## Records provided
=== Begin Enclosure ===

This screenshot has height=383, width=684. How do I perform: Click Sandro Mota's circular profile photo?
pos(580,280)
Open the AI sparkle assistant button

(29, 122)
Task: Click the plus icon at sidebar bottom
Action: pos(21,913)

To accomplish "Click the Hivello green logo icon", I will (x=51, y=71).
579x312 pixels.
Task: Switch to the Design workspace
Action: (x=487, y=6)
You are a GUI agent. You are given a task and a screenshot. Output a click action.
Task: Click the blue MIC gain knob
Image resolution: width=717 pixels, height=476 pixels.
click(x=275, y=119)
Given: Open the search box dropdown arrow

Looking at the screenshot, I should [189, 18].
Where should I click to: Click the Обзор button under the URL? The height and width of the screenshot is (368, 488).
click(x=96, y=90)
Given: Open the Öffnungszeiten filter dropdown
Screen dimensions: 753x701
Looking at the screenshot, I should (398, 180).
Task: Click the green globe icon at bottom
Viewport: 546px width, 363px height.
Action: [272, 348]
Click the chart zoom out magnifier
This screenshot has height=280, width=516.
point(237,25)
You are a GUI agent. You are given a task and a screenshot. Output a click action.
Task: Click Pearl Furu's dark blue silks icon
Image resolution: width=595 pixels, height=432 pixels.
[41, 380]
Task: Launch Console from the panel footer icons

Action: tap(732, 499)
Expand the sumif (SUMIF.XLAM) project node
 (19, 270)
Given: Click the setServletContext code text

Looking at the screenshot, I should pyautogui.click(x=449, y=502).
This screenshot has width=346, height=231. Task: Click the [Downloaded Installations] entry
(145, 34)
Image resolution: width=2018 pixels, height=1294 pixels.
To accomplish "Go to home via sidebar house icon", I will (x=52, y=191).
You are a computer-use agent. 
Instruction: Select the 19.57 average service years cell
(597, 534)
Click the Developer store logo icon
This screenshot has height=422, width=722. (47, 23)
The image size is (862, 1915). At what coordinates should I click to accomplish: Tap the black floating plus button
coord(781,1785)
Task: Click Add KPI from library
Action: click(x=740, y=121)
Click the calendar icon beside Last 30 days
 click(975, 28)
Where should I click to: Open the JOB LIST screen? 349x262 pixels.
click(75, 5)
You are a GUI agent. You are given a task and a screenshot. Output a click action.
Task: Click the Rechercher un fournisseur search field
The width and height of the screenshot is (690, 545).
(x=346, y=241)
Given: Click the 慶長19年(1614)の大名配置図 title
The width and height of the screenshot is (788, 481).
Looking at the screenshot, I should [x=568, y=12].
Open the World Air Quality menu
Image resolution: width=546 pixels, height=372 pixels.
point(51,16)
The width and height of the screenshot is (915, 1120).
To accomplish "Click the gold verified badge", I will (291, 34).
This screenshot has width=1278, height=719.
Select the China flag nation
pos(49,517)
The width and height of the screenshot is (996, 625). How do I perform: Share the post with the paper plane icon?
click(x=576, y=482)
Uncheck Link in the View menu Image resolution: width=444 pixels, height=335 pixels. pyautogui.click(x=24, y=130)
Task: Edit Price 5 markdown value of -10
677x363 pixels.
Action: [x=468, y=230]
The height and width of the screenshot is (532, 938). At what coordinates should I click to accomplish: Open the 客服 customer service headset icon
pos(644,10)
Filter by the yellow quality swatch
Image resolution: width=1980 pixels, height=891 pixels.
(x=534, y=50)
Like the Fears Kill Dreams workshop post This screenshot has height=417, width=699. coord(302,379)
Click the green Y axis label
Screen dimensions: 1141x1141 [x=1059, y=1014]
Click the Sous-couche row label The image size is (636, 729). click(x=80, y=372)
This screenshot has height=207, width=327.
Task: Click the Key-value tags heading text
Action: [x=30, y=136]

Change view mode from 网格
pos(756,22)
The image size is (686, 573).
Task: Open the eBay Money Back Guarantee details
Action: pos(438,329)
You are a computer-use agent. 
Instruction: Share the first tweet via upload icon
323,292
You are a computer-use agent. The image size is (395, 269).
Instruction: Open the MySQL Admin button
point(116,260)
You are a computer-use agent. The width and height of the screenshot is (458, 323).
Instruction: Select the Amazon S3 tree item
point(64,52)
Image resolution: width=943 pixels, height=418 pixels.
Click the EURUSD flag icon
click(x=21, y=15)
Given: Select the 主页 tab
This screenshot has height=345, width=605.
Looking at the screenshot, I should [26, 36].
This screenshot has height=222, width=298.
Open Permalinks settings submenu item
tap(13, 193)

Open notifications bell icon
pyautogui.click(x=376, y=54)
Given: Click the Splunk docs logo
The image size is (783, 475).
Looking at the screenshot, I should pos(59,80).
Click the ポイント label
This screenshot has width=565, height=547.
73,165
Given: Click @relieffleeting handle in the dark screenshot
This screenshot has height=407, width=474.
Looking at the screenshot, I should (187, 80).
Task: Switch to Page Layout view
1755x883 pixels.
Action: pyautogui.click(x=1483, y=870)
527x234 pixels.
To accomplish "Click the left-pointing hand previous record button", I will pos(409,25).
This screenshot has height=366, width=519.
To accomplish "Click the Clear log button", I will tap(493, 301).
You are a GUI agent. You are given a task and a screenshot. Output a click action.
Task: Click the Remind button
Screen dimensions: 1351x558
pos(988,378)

=== End Enclosure ===

## Exercise prompt
Every line of the records in which the string "blue" is found should be counted, and only the count returned.

## Task response
2